» **SOURCE PASSAGE**
<<<<
In [1]:
import pandas as pd
import gc
import numpy as np
import os
from transformers import AutoTokenizer, AutoModelForTokenClassification
import torch
from torch.utils.data import Dataset, DataLoader
import torch.optim as optim
from sklearn.model_selection import KFold, train_test_split
from sklearn.metrics import accuracy_score
from tqdm import tqdm

pd.set_option('max_columns', 300)

In [2]:
output_labels = ['O', 'B-Lead', 'I-Lead', 'B-Position', 'I-Position', 'B-Claim', 'I-Claim',
                 'B-Counterclaim', 'I-Counterclaim', 'B-Rebuttal', 'I-Rebuttal',
                 'B-Evidence', 'I-Evidence', 'B-Concluding', 'I-Concluding']

replace_labels = {'O': 'O', 'B-Lead': 'Lead', 'I-Lead': 'Lead', 'B-Position': 'Position', 'I-Position': 'Position', 
                  'B-Claim': 'Claim', 'I-Claim': 'Claim', 'B-Counterclaim': 'Counterclaim', 'I-Counterclaim': 'Counterclaim', 
                  'B-Rebuttal': 'Rebuttal', 'I-Rebuttal': 'Rebuttal', 'B-Evidence': 'Evidence', 'I-Evidence': 'Evidence', 
                  'B-Concluding': 'Concluding Statement', 'I-Concluding': 'Concluding Statement'}

num_labels = len(output_labels)
key2val = {k: v for v, k in enumerate(output_labels)}
val2key = {v: k for v, k in enumerate(output_labels)}
device = 'cuda' if torch.cuda.is_available() else 'cpu'

In [3]:
def read_data(path):
    df = pd.DataFrame()
    id_list, text_list = [], []
    for filename in os.listdir(path):
        id_list.append(filename.split('.')[0])
        with open(f'{path}/{filename}') as file:
            text_list.append(file.read())
    df['id'] = id_list
    df['text'] = text_list
    return df


def create_entities(df, df_labels):
    df['entities'] = ''
    #df['num_words'] = 0
    #max_num_words = 0
    for i in range(len(df)):
        current_num_words = len(df.loc[i, 'text'].split())
        #df.loc[i, 'num_words'] = current_num_words
        #if current_num_words > max_num_words:
        #    max_num_words = current_num_words
        #    print(f'max_words: {max_num_words}')
        file_id = df.loc[i, 'id']
        pos_character_start_list = df_labels.loc[df_labels['id'] == file_id, 'discourse_start'].astype('int').tolist()
        pos_character_end_list = df_labels.loc[df_labels['id'] == file_id, 'discourse_end'].astype('int').tolist()
        labels_list = df_labels.loc[df_labels['id'] == file_id, 'discourse_type'].tolist()
        entities = ['O' for _ in range(len(df.loc[i, 'text'].split()))]
        for j in range(len(labels_list)):
            pos_character_start, pos_character_end = pos_character_start_list[j], pos_character_end_list[j]
            pos_word_start = len(df.loc[i, 'text'][:pos_character_start].split())
            pos_word_end = len(df.loc[i, 'text'][:pos_character_end].split()) - 1
            for k in range(pos_word_start, pos_word_end):
                if k == pos_word_start:
                    entities[k] = f'B-{labels_list[j].split()[0]}'
                else:
                    entities[k] = f'I-{labels_list[j].split()[0]}'
        df.loc[i, 'entities'] = ' '.join(entities)
>>>>
» **DATASET RECORDS**
<<<<
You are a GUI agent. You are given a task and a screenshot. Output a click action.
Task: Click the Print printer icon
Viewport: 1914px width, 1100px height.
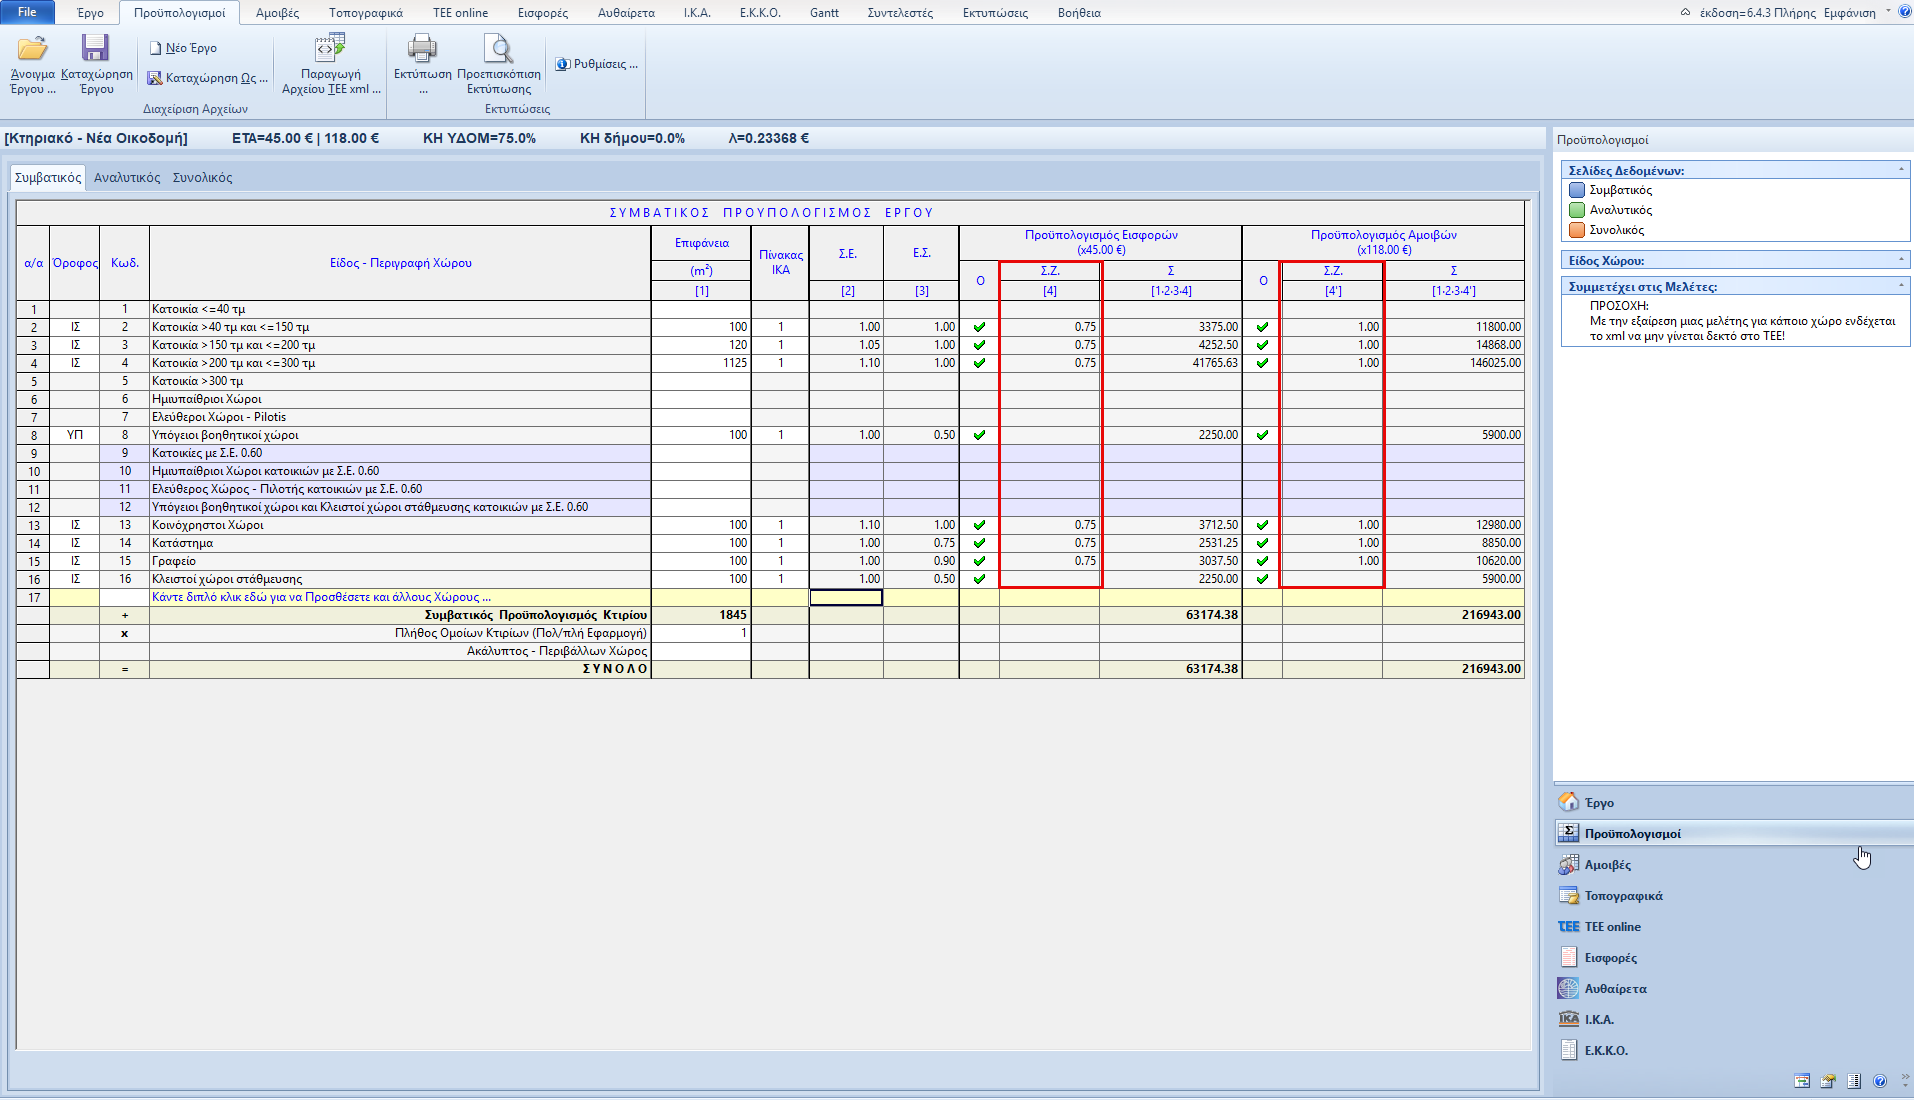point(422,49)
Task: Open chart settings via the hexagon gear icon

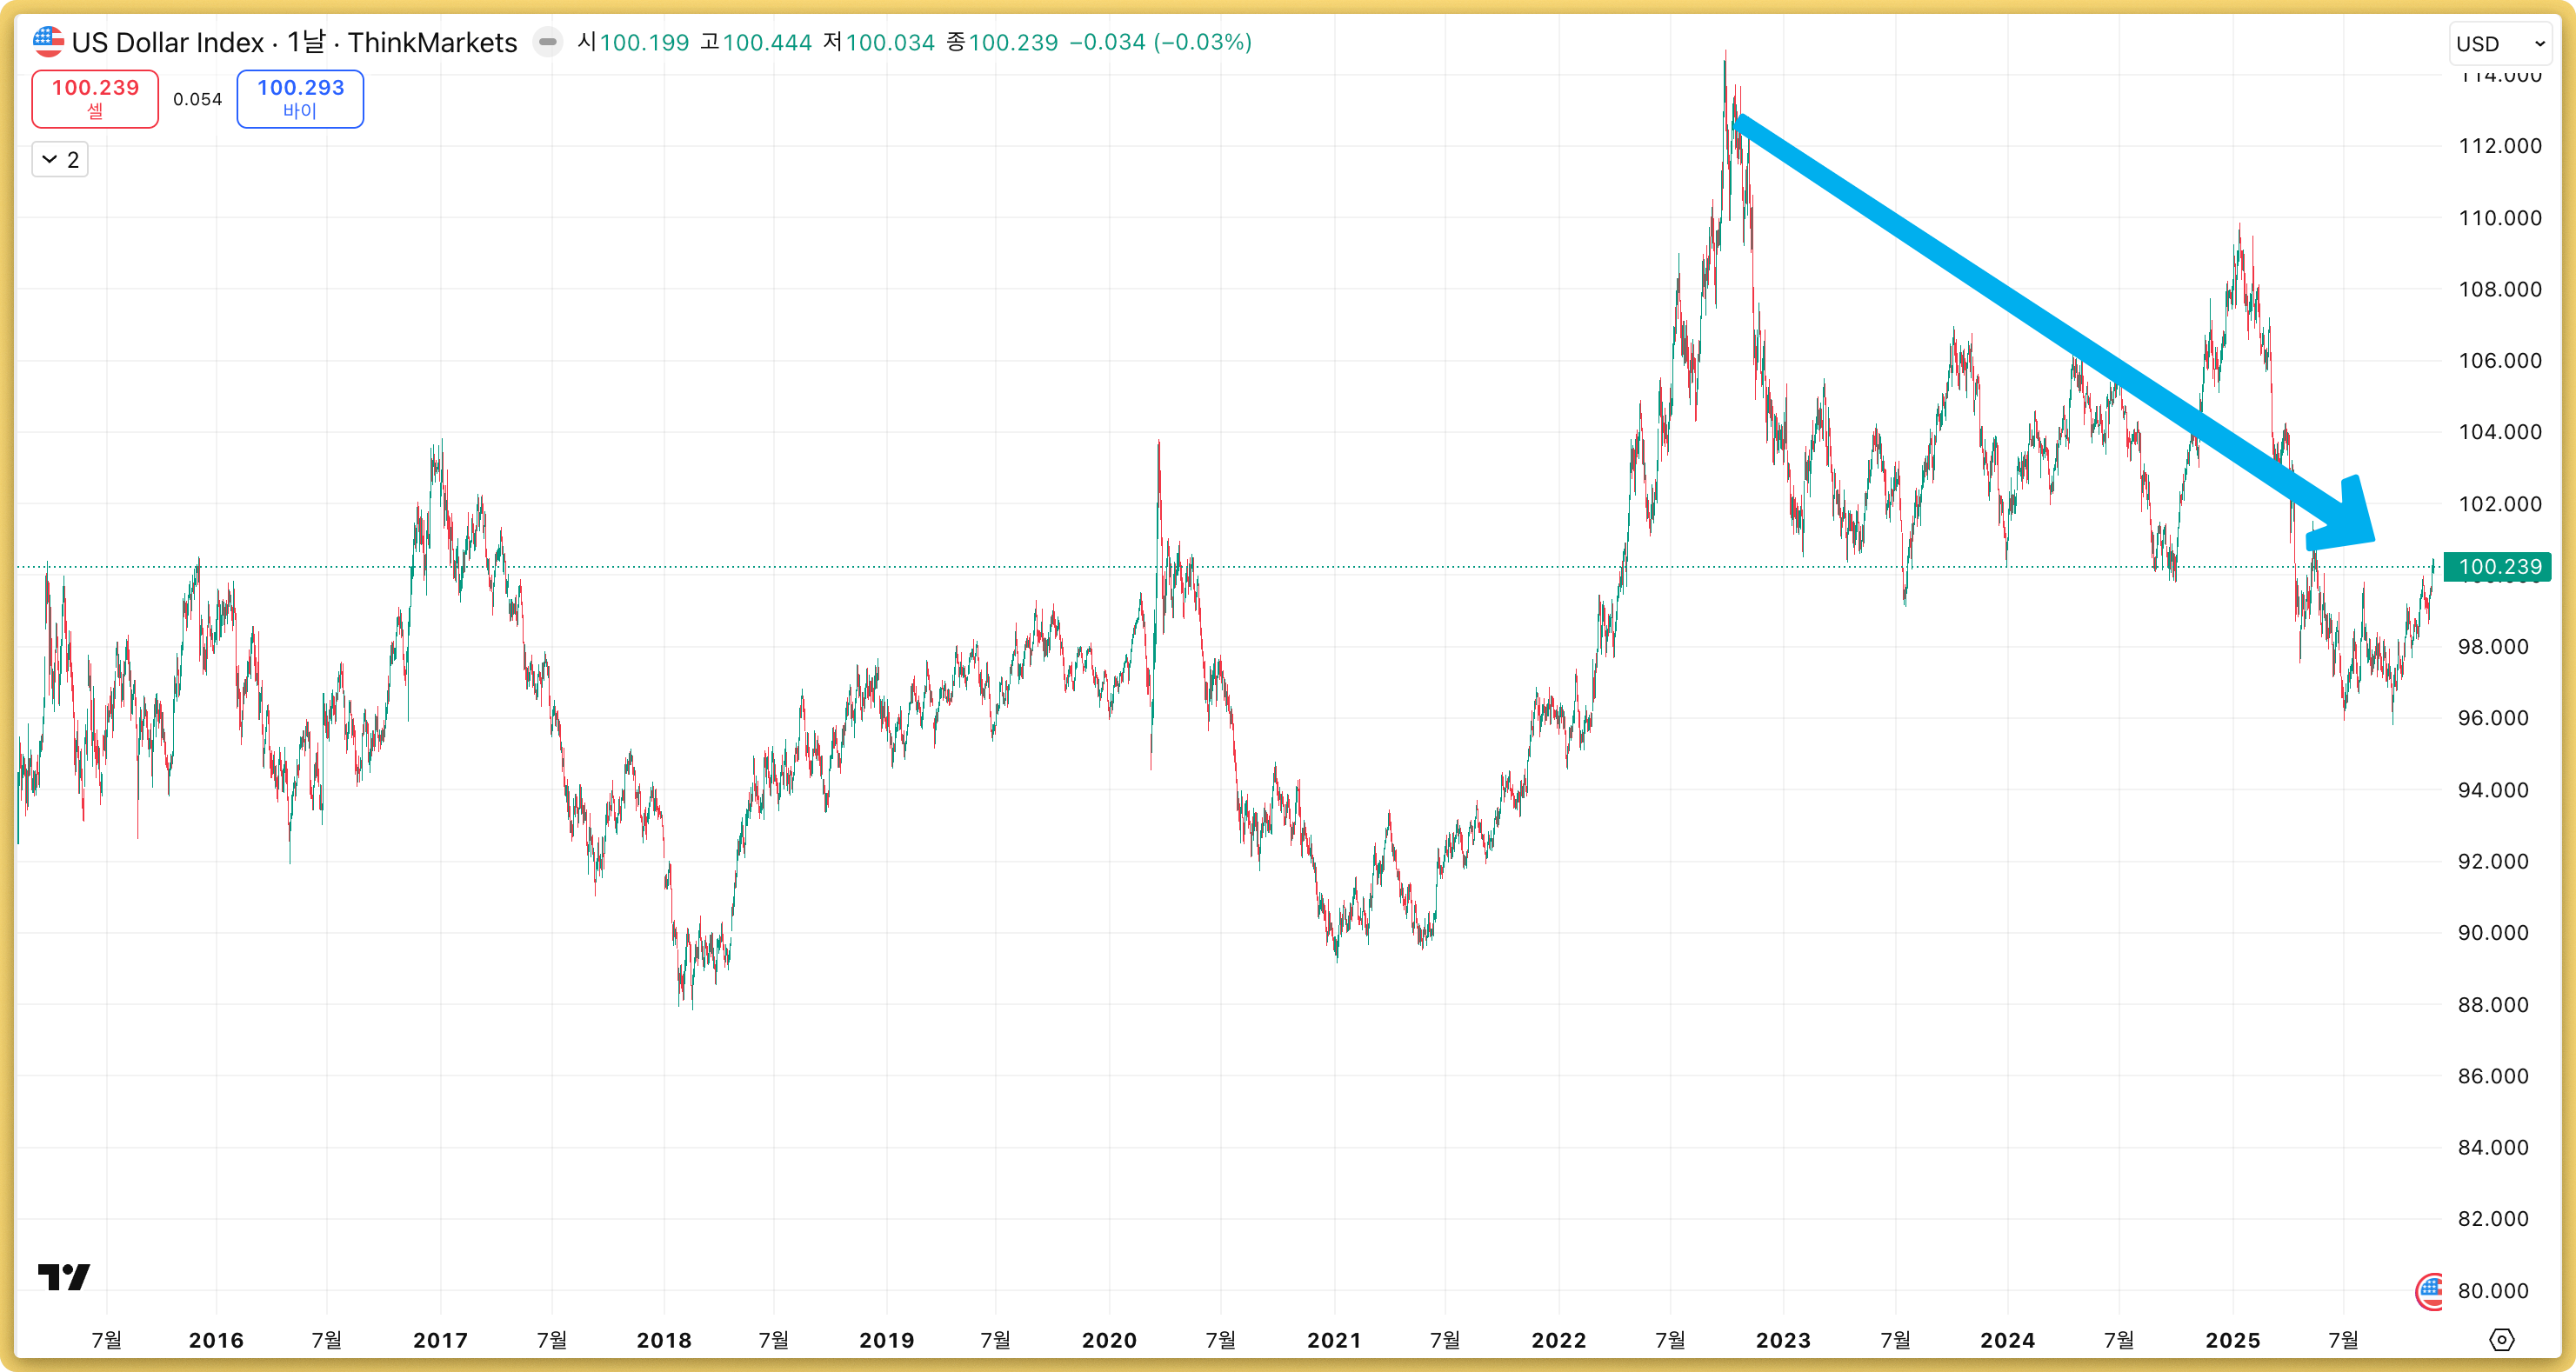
>>>>
» **DIRECTIONS**
1) Extract the portion of the discourse-labeling notebook code starting at "num_labels = len(output_labels)" and ending at "df = pd.DataFrame()".
2) Write the lines that follow the final line shown in the discourse-labeling notebook code.

» **ANSWERS GIVEN**
1)
num_labels = len(output_labels)
key2val = {k: v for v, k in enumerate(output_labels)}
val2key = {v: k for v, k in enumerate(output_labels)}
device = 'cuda' if torch.cuda.is_available() else 'cpu'

In [3]:
def read_data(path):
    df = pd.DataFrame()

2)
    return df


def text_accuracy(preds, labels):
    arr_length = 0
    active_preds = dict()
    active_labels = dict()
    for i in range(len(preds)):
        active_preds[i] = []
        active_labels[i] = []
        for j in range(len(preds[i])):
            if labels[i][j] != -100:
                active_preds[i].append(preds[i][j])
                active_labels[i].append(labels[i][j])
                arr_length += 1

    metric_preds = np.zeros(arr_length)
    metric_labels = np.zeros(arr_length)
    current_pos = 0
    for i in range(len(active_preds)):
        for j in range(len(active_preds[i])):
            metric_preds[current_pos] = active_preds[i][j]
            metric_labels[current_pos] = active_labels[i][j]
            current_pos += 1
    
    return accuracy_score(metric_labels, metric_preds)


def preds2submission(preds, file_id_list):
    id_list, label_list, predictionstring_list = [], [], []
    for i in range(len(preds)):
        last_label = 'O'
        words_count = 0
        predictionstring = ''
        for j in range(len(preds[i])):
            current_label = replace_labels[val2key[preds[i][j]]]
            if current_label != last_label:
                if last_label != 'O':
                    id_list.append(file_id_list[i])
                    label_list.append(last_label)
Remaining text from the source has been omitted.